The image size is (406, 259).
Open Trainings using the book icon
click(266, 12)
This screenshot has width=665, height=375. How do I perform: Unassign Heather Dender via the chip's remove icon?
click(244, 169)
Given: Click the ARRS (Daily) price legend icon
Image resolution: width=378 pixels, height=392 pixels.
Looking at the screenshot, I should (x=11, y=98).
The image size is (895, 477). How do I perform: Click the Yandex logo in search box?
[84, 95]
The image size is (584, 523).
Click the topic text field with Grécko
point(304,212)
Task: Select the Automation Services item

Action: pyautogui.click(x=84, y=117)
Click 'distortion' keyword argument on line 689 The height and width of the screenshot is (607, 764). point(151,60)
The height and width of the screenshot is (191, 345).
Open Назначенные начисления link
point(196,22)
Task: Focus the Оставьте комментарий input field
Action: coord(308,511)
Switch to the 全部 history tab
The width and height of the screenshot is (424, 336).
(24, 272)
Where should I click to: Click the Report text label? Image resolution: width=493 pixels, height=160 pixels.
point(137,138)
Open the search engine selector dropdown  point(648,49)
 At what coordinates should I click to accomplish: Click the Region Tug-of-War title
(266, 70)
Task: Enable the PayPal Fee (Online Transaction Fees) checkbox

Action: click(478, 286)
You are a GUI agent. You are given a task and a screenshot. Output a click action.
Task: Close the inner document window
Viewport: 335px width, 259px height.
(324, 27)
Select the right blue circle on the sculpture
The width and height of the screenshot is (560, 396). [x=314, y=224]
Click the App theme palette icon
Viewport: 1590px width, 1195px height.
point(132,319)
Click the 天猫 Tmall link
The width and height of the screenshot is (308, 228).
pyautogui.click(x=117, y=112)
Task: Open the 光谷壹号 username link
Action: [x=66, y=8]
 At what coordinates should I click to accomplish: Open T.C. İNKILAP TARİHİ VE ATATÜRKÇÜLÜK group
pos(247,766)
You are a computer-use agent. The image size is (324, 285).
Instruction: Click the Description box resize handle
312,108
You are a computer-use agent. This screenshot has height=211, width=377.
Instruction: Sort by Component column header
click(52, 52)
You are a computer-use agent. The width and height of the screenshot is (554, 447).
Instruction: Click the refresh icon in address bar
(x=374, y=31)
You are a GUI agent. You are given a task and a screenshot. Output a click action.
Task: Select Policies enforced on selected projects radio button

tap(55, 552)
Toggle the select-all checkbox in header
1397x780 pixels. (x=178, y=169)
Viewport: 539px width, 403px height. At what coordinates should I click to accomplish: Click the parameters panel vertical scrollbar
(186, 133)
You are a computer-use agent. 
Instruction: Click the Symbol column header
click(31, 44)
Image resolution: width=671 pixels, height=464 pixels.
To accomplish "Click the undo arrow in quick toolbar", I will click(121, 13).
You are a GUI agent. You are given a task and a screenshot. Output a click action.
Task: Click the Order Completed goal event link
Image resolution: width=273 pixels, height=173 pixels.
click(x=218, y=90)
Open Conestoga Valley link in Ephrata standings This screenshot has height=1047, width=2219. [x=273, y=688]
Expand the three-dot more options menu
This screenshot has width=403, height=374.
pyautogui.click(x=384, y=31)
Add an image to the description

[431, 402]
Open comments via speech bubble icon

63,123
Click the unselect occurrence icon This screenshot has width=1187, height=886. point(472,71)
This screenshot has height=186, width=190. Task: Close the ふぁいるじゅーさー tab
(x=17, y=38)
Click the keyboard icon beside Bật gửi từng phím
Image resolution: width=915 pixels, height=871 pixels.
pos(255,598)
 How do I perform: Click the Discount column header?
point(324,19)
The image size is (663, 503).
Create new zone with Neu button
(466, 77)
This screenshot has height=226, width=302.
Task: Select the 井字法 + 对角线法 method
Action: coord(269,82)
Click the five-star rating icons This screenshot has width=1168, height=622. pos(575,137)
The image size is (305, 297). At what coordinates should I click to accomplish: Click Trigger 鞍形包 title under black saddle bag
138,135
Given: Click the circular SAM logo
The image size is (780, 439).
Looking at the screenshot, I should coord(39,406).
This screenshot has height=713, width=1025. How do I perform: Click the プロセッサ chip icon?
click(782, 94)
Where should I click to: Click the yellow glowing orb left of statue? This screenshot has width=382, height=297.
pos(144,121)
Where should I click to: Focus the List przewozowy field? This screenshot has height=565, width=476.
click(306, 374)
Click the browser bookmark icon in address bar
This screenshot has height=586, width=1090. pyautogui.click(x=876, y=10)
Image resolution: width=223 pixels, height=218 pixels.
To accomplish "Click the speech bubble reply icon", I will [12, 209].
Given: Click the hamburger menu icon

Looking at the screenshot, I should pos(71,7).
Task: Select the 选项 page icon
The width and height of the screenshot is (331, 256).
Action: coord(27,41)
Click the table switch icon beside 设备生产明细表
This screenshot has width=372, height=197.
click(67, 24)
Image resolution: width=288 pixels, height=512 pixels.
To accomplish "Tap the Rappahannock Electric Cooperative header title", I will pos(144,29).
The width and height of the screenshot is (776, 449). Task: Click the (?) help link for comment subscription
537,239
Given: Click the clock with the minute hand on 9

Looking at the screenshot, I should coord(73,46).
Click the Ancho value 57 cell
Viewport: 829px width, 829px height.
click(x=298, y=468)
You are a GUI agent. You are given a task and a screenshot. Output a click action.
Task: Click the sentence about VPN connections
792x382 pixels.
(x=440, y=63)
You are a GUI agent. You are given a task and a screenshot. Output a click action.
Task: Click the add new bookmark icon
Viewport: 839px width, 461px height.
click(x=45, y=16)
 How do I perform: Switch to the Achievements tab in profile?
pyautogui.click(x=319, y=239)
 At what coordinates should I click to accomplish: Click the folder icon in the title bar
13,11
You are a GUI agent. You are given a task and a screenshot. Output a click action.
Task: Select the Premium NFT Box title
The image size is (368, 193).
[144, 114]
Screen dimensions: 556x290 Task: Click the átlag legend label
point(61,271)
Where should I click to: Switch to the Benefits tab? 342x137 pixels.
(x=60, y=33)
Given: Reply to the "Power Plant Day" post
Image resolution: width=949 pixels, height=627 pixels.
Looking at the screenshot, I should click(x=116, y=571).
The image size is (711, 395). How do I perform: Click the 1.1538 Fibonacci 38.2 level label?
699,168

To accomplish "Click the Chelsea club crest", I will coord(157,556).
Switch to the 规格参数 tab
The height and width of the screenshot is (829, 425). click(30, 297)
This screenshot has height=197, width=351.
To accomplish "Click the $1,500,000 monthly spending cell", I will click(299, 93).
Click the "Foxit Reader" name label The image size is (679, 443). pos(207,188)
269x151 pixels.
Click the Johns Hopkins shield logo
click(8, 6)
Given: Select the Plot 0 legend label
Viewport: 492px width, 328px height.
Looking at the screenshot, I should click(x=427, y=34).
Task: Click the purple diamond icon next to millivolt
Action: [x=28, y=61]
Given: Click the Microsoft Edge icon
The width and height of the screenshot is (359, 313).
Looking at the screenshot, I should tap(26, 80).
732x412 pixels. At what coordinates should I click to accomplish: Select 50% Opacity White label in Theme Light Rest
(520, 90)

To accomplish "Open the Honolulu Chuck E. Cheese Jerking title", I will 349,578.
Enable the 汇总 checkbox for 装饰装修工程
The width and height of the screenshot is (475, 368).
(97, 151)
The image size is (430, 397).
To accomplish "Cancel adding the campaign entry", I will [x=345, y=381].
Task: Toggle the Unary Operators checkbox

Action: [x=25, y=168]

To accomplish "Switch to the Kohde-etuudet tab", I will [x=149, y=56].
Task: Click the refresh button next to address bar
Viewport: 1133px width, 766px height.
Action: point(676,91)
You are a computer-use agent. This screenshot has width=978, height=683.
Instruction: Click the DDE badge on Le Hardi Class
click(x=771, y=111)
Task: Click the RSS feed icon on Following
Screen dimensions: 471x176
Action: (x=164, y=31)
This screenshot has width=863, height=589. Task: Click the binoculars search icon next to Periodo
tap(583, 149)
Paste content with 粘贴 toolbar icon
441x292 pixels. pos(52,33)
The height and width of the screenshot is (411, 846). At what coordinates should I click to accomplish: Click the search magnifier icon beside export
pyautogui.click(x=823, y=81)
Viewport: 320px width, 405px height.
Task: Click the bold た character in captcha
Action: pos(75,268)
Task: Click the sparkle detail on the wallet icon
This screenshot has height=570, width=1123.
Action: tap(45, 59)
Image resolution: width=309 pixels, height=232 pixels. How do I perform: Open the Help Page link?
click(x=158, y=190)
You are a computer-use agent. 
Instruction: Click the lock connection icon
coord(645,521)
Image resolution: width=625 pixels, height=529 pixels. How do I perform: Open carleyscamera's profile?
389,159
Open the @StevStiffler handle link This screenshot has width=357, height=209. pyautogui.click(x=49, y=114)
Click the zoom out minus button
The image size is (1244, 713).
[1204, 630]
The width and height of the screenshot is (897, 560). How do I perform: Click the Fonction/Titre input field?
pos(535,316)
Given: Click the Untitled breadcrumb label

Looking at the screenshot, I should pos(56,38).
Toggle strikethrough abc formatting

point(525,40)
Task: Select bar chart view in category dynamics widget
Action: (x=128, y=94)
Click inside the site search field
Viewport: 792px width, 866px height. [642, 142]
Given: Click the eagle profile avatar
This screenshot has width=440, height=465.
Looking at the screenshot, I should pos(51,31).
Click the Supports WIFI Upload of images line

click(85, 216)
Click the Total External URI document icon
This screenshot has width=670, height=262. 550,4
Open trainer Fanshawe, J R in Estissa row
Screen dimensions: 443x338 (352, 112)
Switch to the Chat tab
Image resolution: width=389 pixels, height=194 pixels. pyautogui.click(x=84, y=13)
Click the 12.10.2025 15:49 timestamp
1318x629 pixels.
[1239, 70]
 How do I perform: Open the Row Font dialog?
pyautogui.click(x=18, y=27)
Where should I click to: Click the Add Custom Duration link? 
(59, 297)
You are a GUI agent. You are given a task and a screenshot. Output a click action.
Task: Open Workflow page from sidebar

·····

*REQUIREMENT:*
Scan the material above for the word "cell", and copy every line in which it is found.

*REPLY TO THE EXERCISE:*
Click the Ancho value 57 cell
To accomplish "Click the $1,500,000 monthly spending cell", I will click(299, 93).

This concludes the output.